I am trying to load numpy files asynchronously in a Pool:
self.pool = Pool(2, maxtasksperchild = 1)
...
nextPackage = self.pool.apply_async(loadPackages, (..
It think I've found a workaround by retrieving data in small chunks. In my case it was a list of lists.
I had:
for i in range(0, NUMBER_OF_THREADS):
print('MAIN: Getting data from process ' + str(i) + ' proxy...')
X_train.extend(ListasX[i]._getvalue())
Y_train.extend(ListasY[i]._getvalue())
ListasX[i] = None
ListasY[i] = None
gc.collect()
Changed to:
CHUNK_SIZE = 1024
for i in range(0, NUMBER_OF_THREADS):
print('MAIN: Getting data from process ' + str(i) + ' proxy...')
for k in range(0, len(ListasX[i]), CHUNK_SIZE):
X_train.extend(ListasX[i][k:k+CHUNK_SIZE])
Y_train.extend(ListasY[i][k:k+CHUNK_SIZE])
ListasX[i] = None
ListasY[i] = None
gc.collect()
And now it seems to work, possibly by serializing less data at a time. So maybe if you can segment your data into smaller portions you can overcome the issue. Good luck!

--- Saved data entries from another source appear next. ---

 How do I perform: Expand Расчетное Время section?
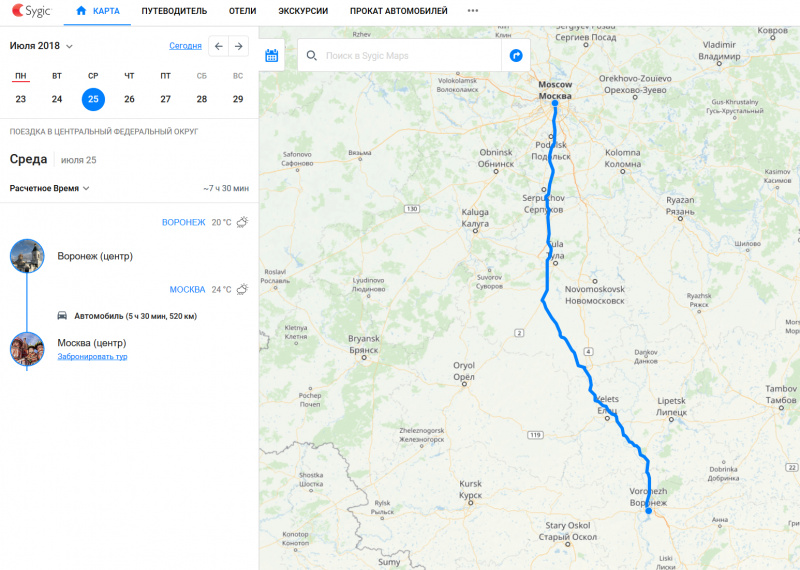coord(49,188)
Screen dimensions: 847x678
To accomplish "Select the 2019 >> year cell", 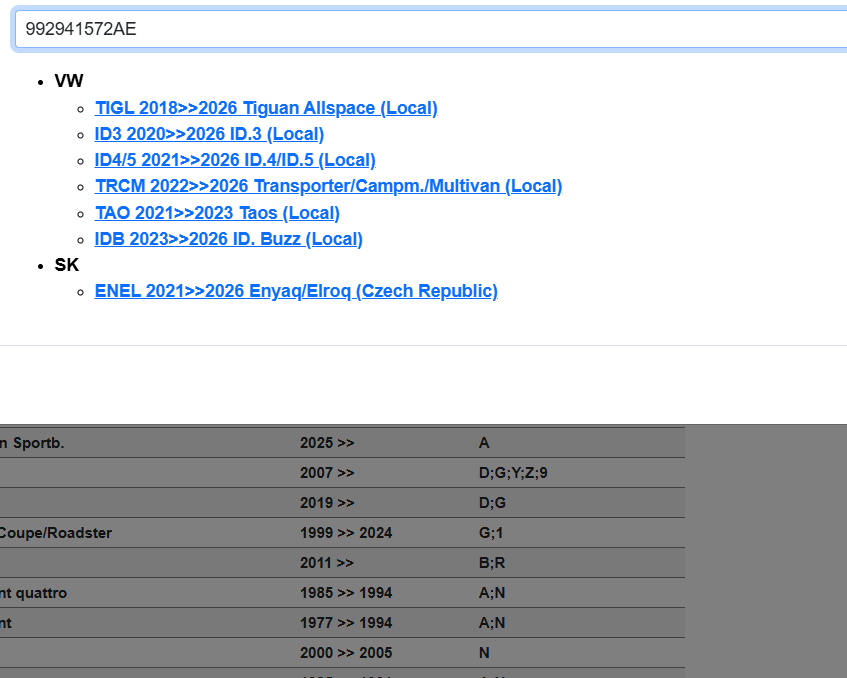I will [x=327, y=503].
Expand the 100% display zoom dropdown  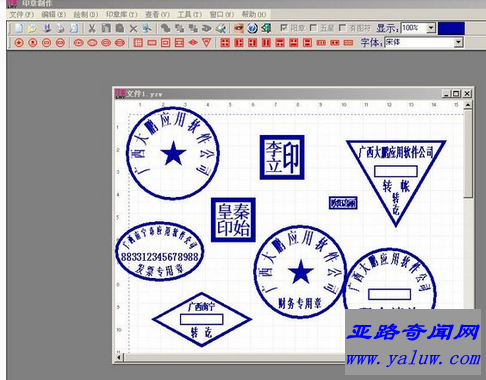tap(431, 28)
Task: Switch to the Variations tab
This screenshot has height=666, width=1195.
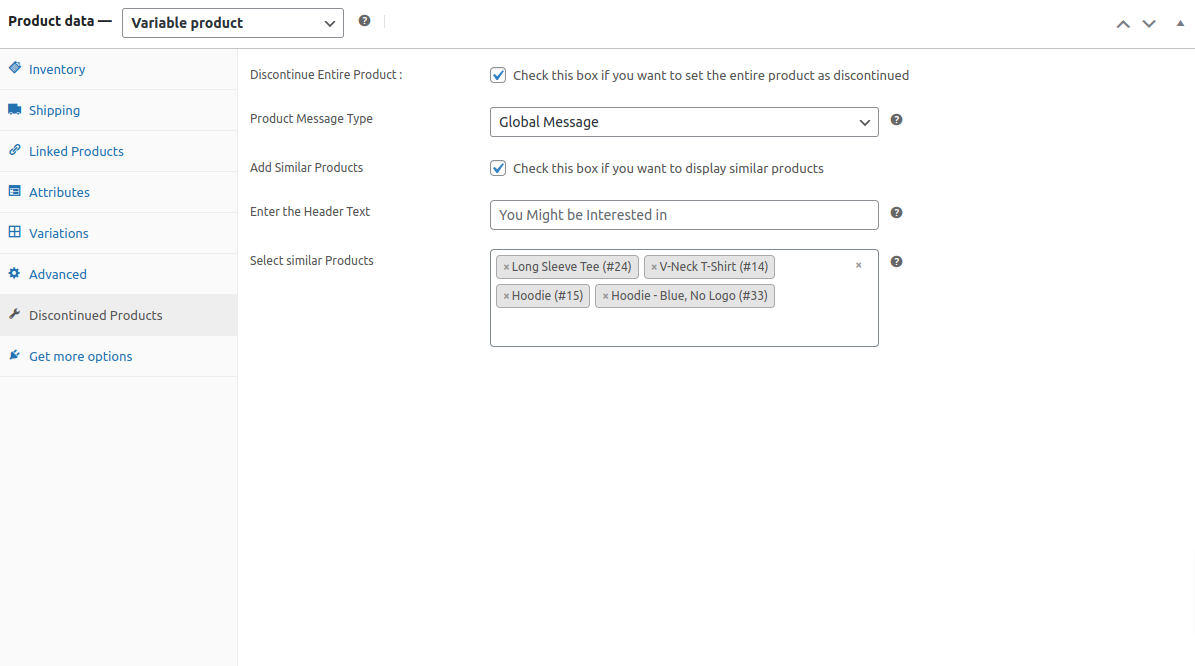Action: (58, 233)
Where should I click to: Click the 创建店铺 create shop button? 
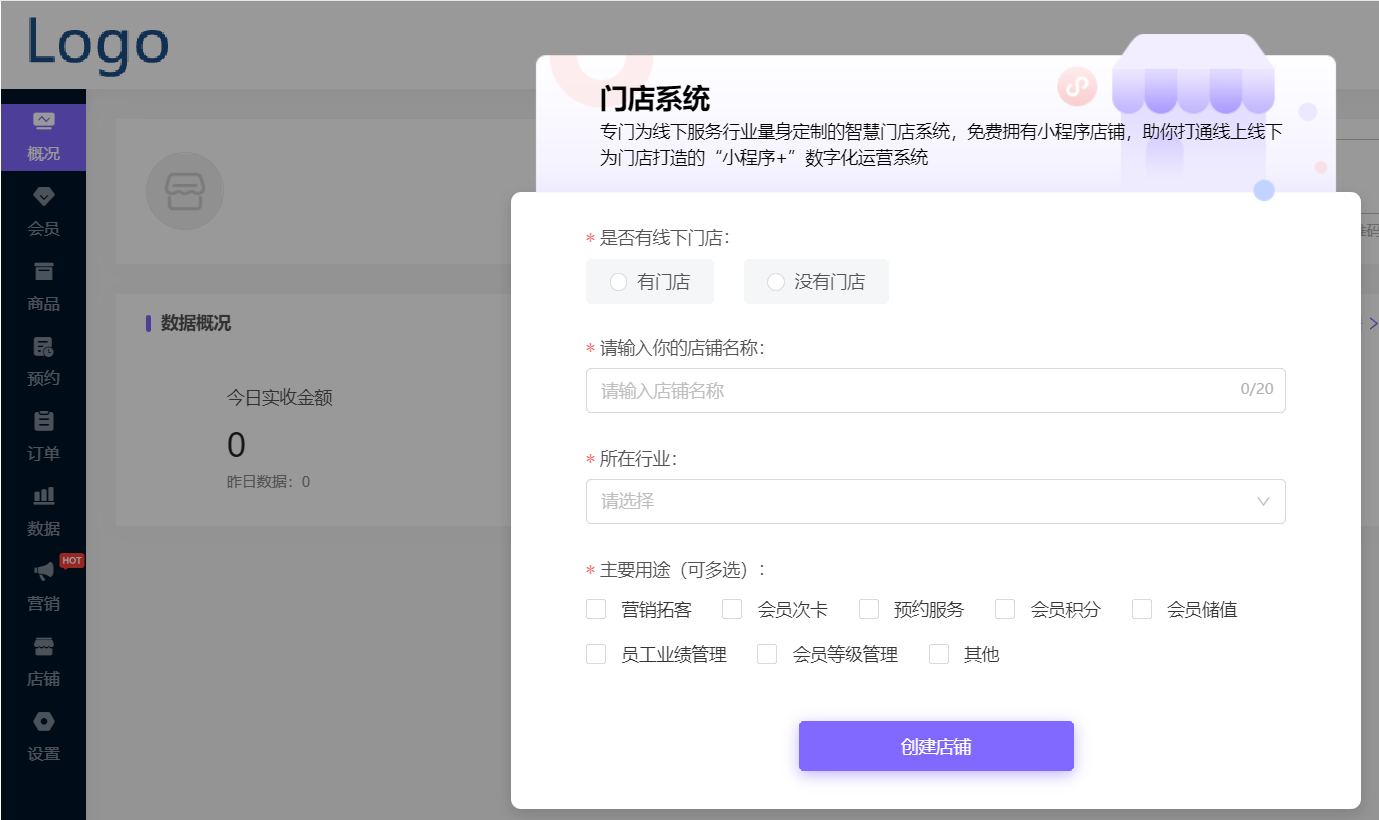[935, 745]
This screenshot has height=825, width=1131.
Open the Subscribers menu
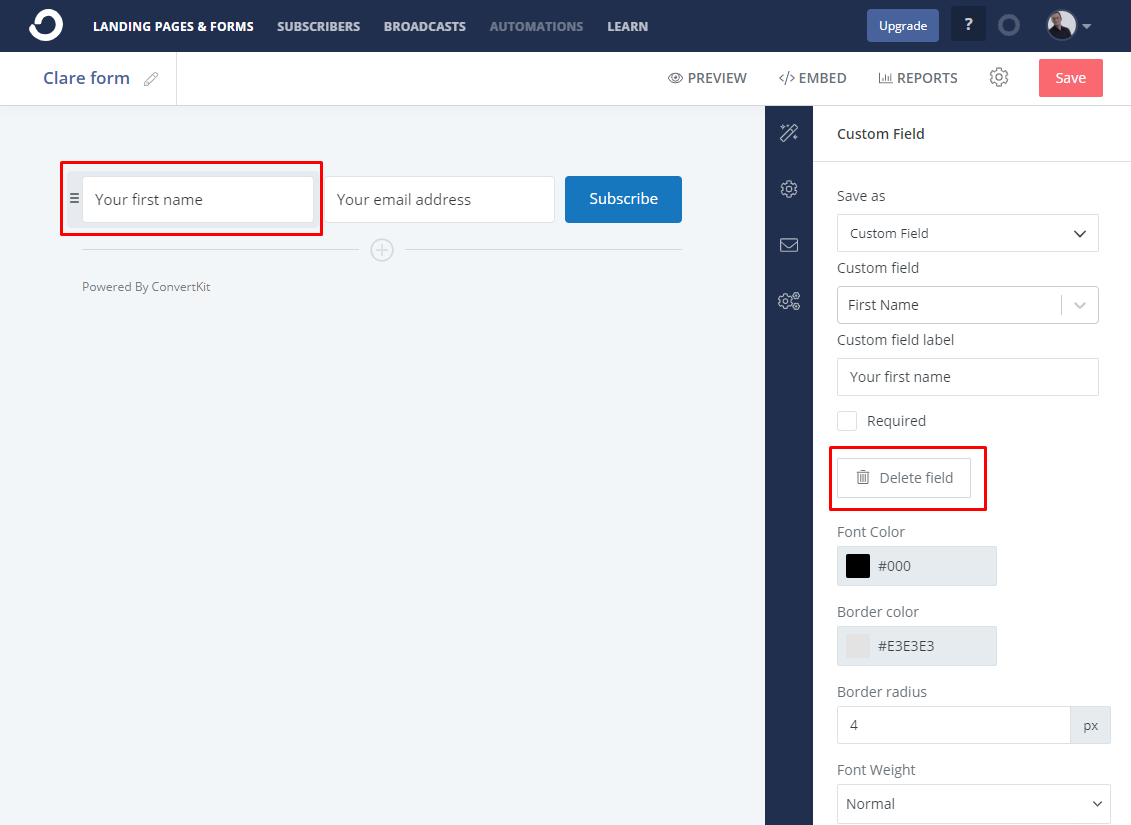point(318,27)
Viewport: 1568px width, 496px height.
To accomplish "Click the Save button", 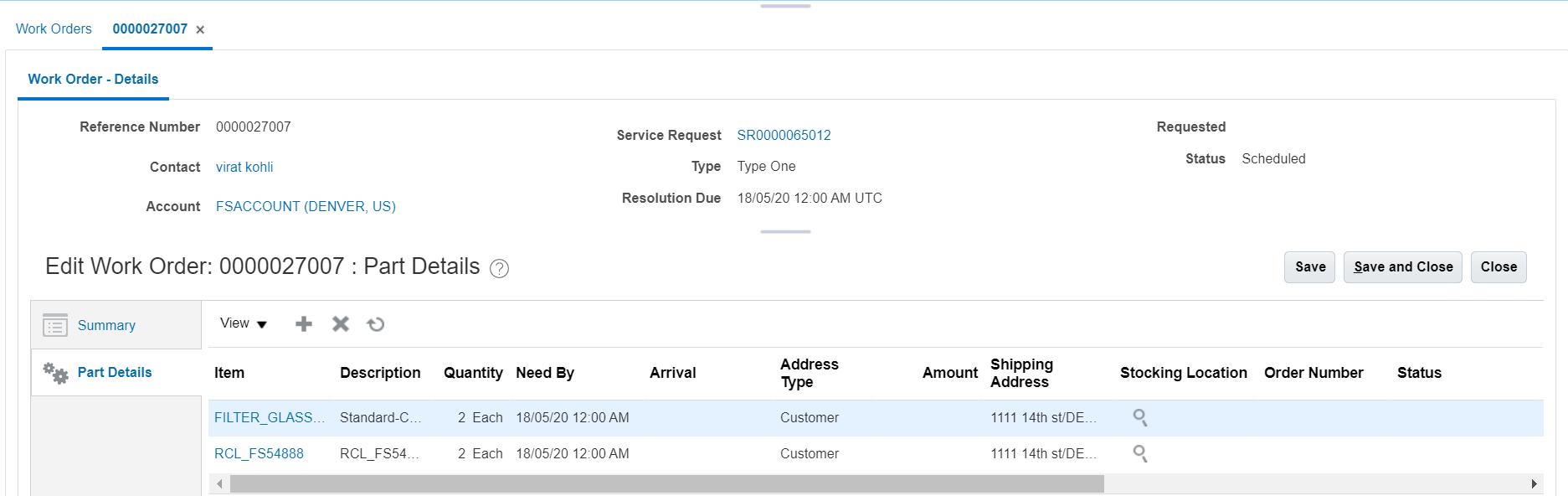I will click(1309, 267).
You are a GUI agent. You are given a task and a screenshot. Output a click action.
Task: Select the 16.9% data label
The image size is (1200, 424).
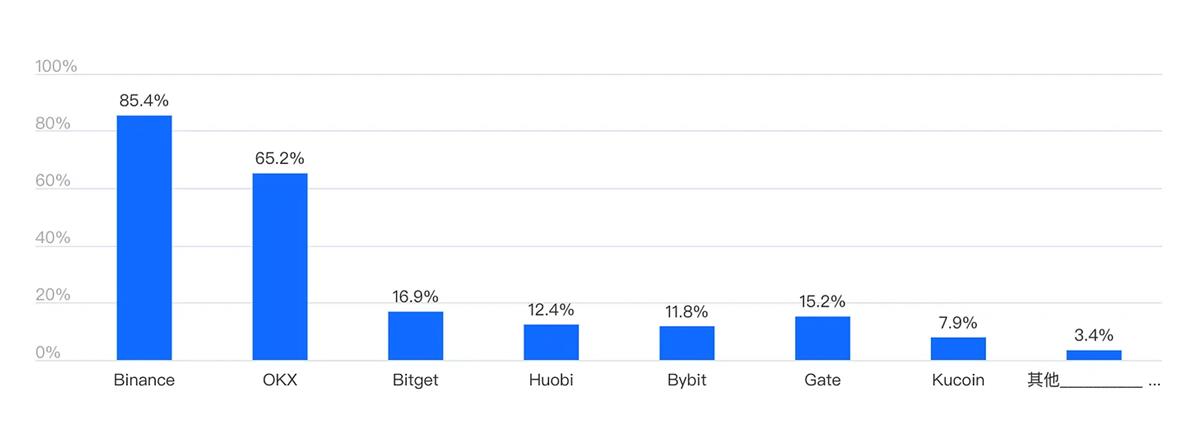coord(415,297)
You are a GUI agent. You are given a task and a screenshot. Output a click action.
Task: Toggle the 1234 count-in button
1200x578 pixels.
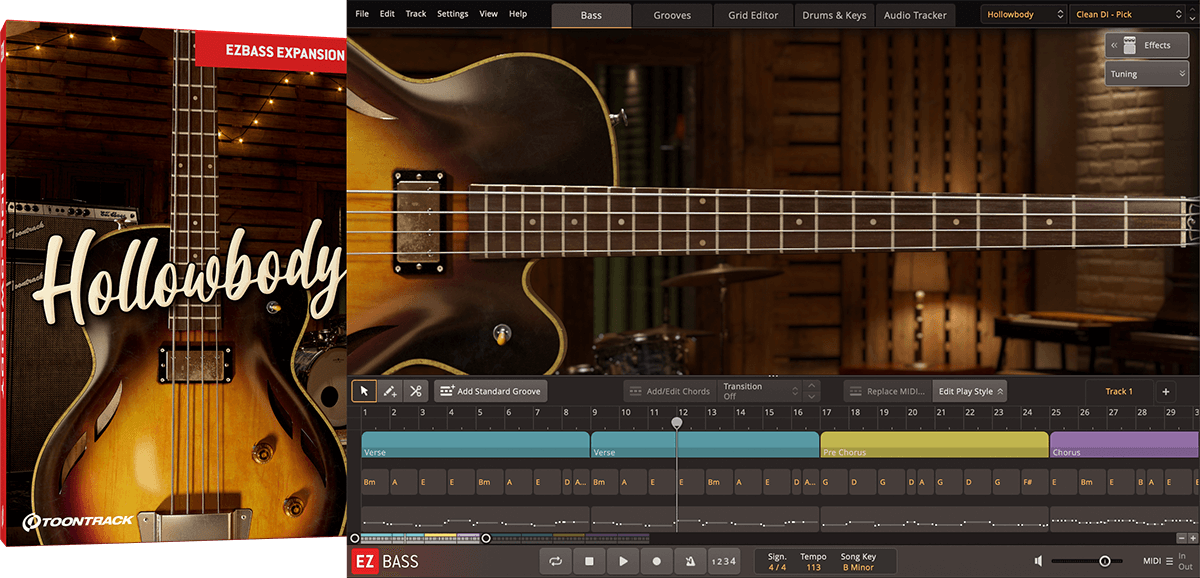[723, 562]
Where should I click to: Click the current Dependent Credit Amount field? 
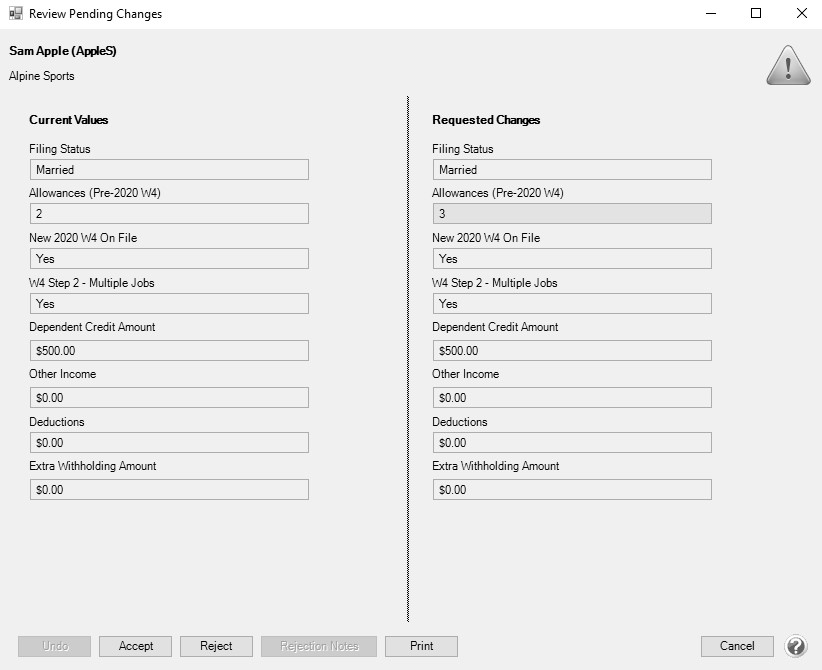[169, 351]
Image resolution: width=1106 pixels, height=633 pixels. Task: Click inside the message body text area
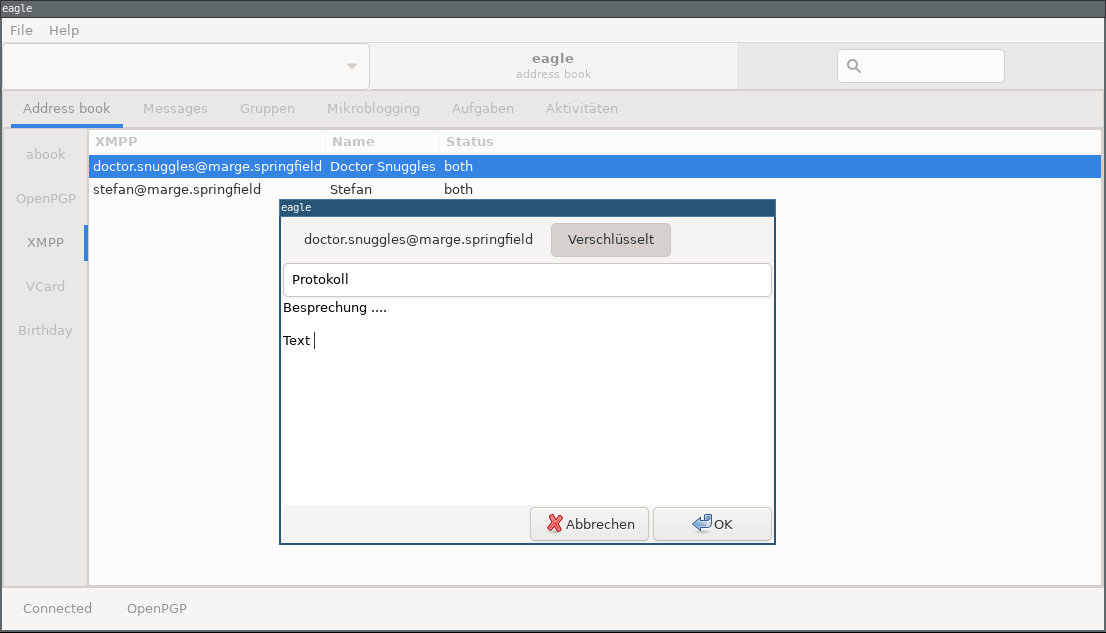click(527, 420)
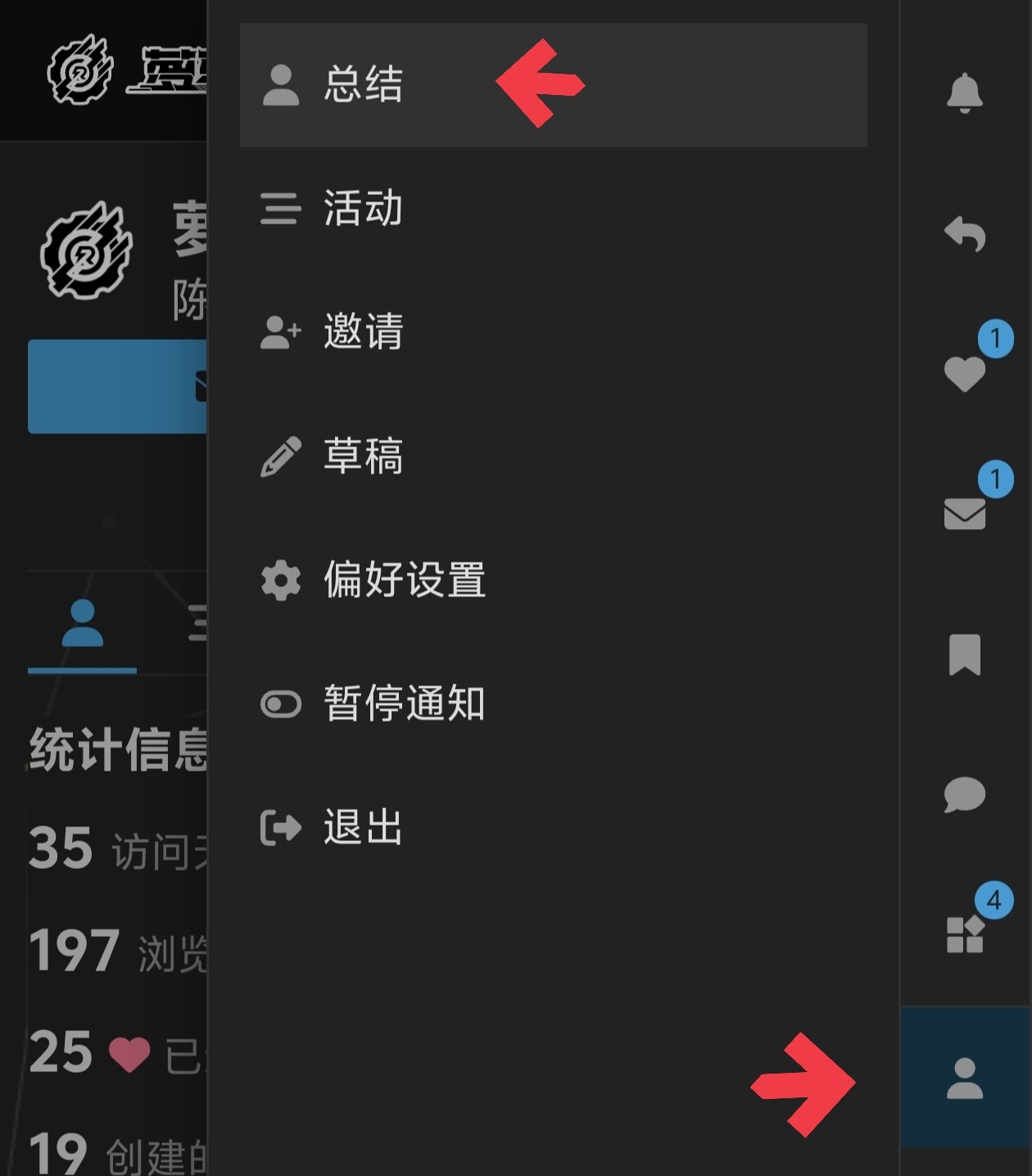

There is a bug in Python C core code that prevents data responses bigger than 2GB return correctly to the main thread. you need to either split the data into smaller chunks as suggested in the previous answer or not use multiprocessing for this function
I reported this bug to python bugs list (https://bugs.python.org/issue34563) and created a PR (https://github.com/python/cpython/pull/9027) to fix it, but it probably will take a while to get it released (UPDATE: the fix is present in python 3.8.0+)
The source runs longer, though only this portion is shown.